Note: Use video setting to select english subtitles.
I wouldn’t presume to judge winners and losers among societies coping with this strange virus: so infectious and not dangerous to most people while deadly to some. I do note that the response was different in more remote and poorer places. Treatment decisions were taken by doctors close to their sick patients, without the burden of bureaucracies obsessed with high tech Big Pharma silver bullet vaccines. Physicians in many parts of the world scrambled to provide anti-viral medicines and immune-enhancing nutritional supplements, whatever they could get their hands on. An example is Dominican Republic, small island nation depending on tourism, so not isolated. Dr. Redondo:
“After eight months of active clinical observation and attending about 7 thousand patients of Covid-19 in three medical centers located in Puerto Plata, La Romana, and Punta Cana, Dr. José Natalio Redondo revealed that 99.3% of the symptomatic patients who received care in his emergency services, including the use of Ivermectin, managed to recover in the first five days of recorded symptoms.”
“The renowned cardiologist and health manager affirmed that Ivermectin’s use against the symptoms of Covid-19 is practically generalized in the country and attributed to this factor, among others, the fact that the risk of dying from this disease in the Dominican Republic is significantly lower than in the United States.”

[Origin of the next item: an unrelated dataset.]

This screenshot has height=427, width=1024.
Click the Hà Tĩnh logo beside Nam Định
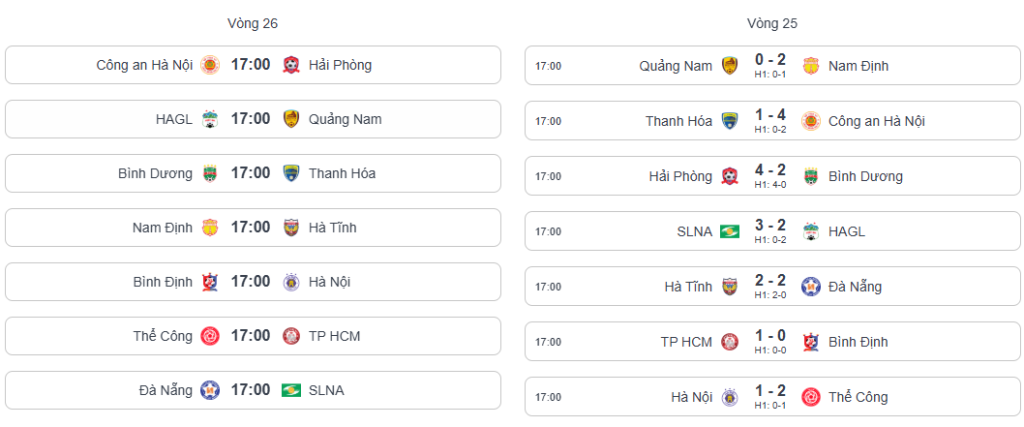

He added that “in a therapeutic format duly tested over the years, infections have always been cured faster and leave fewer sequelae if antimicrobial treatment is applied as early as possible since this allows the use of lower doses of the selected drugs. This has been one of the dogmas that remain in our daily medical practice.”
“From the beginning, our team of medical specialists, who were at the forefront of the battle, led by our emergency physicians, intensivists and internists, raised the need to see this disease in a different way than that proposed by international health organizations,” says Dr. Redondo in his report.
And he adds that the Group’s experts proposed the urgency of reorienting the management protocols towards earlier and more timely stages. “We realized that the war was being lost because of the obsession of large groups, agencies, and companies linked to research and production of drugs, to focus their interest almost exclusively on the management of critical patients.
“Our results were immediate; the use of Ivermectin, together with Azithromycin and Zinc (plus the usual vitamins that tend to increase the immune response of individuals) produced an impressive variation in the course of the disease; it was demonstrated that 99.3% of the patients recovered quickly when the treatment was started in the first five days of proven symptoms, with an average of 3.5 days, and a fall of more than 50% in the rate and duration of hospitalizations, and reducing from 9 to 1 the mortality rate, when the treatment was started on time.”
This is not about HCL or Ivermectin. In any society family physicians and local clinics are the key to preventative medicine. For Covid, so-called “advanced” societies ruled out safe, effective, inexpensive and available treatments that made the contagion manageable.
But the successes of such unsung heroes in many far away places are also ruled out of social media and 24/7 cable news.